Re: [bitcoin-dev] Implementing Covenants with OP_CHECKSIGFROMSTACKVERIFY

[Tim Ruffing]

Not a covenant but interesting nevertheless: _One_ of OP_CAT and
OP_CHECKSIGFROMSTACKVERIFY alone is enough to implement "opt-in miner
takes double-spend" [1]:

You can create an output, which is spendable by everybody if you ever
double-spend the output with two different transactions.

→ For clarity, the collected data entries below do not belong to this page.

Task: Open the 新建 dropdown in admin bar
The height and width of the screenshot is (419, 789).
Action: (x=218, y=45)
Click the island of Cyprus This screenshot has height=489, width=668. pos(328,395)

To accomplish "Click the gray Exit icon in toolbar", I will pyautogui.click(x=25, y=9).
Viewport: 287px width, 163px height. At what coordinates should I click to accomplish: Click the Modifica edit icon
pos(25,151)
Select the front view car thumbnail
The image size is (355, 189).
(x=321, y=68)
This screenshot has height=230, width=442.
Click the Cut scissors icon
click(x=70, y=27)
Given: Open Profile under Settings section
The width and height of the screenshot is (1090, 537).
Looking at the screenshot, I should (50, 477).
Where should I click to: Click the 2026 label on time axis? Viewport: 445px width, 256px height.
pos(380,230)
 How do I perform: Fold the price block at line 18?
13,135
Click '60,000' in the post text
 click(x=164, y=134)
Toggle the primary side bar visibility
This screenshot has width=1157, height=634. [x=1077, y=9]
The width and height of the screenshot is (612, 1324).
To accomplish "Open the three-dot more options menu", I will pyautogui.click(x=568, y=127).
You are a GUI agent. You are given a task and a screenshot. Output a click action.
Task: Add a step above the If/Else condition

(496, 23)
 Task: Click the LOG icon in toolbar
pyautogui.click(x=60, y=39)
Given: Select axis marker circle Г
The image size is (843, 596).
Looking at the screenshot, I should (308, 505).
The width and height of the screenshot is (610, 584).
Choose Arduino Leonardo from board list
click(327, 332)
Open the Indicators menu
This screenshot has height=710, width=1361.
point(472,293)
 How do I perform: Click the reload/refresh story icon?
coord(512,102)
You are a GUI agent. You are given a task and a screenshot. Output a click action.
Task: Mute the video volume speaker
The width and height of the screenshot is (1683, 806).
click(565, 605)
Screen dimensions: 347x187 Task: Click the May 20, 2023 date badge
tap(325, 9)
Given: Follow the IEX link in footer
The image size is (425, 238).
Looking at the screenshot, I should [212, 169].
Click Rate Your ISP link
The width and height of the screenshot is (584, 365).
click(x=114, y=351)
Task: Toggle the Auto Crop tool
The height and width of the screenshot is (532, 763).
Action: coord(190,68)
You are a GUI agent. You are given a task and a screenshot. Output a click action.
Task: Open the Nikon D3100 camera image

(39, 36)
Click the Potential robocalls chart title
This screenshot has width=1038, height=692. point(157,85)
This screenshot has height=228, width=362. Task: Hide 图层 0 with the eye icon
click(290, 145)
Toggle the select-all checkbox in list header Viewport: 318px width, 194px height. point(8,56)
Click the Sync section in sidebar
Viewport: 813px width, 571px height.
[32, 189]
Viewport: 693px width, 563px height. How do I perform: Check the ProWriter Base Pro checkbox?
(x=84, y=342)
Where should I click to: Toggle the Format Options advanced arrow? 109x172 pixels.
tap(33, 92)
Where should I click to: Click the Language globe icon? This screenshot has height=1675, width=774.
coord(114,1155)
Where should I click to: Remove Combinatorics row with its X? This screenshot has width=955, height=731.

Then the next
miner will probably take your money (double-spending against your two
or more contradicting transactions again).

If you spend such an output, then the recipient may be willing to
accept a zero-conf transaction, because he knows that you'll lose the
money when you attempt double-spending (unless you are the lucky
miner). See the discussion in [1] for details. 

The implementation using OP_CHECKSIGFROMSTACKVERIFY is straight-
forward. You add a case to the script which allows spending if two
valid signatures on different message under the public key of the
output are given.

What is less known I think:
The same functionality can be achieved in a simpler way just using
OP_CAT, because it's possible to turn Bitcoin's ECDSA to an "opt-in
one-time signature scheme". With OP_CAT, you can create an output that
is only spendable using a signature (r,s) with a specific already fixed
first part r=x_coord(kG). Basically, the creator of this output commits
on r (and k) already when creating the output. Now, signing two
different transaction with the same r allows everybody to extract the
secret key from the two signatures.

The drawbacks of the implementation with OP_CAT is that it's not
possible to make a distinction between legitimate or illegitimate
double-spends (yet to be defined) but just every double-spend is
penalized. Also, it's somewhat hackish and the signer must store k (or
create it deterministically but that's a good idea anyway).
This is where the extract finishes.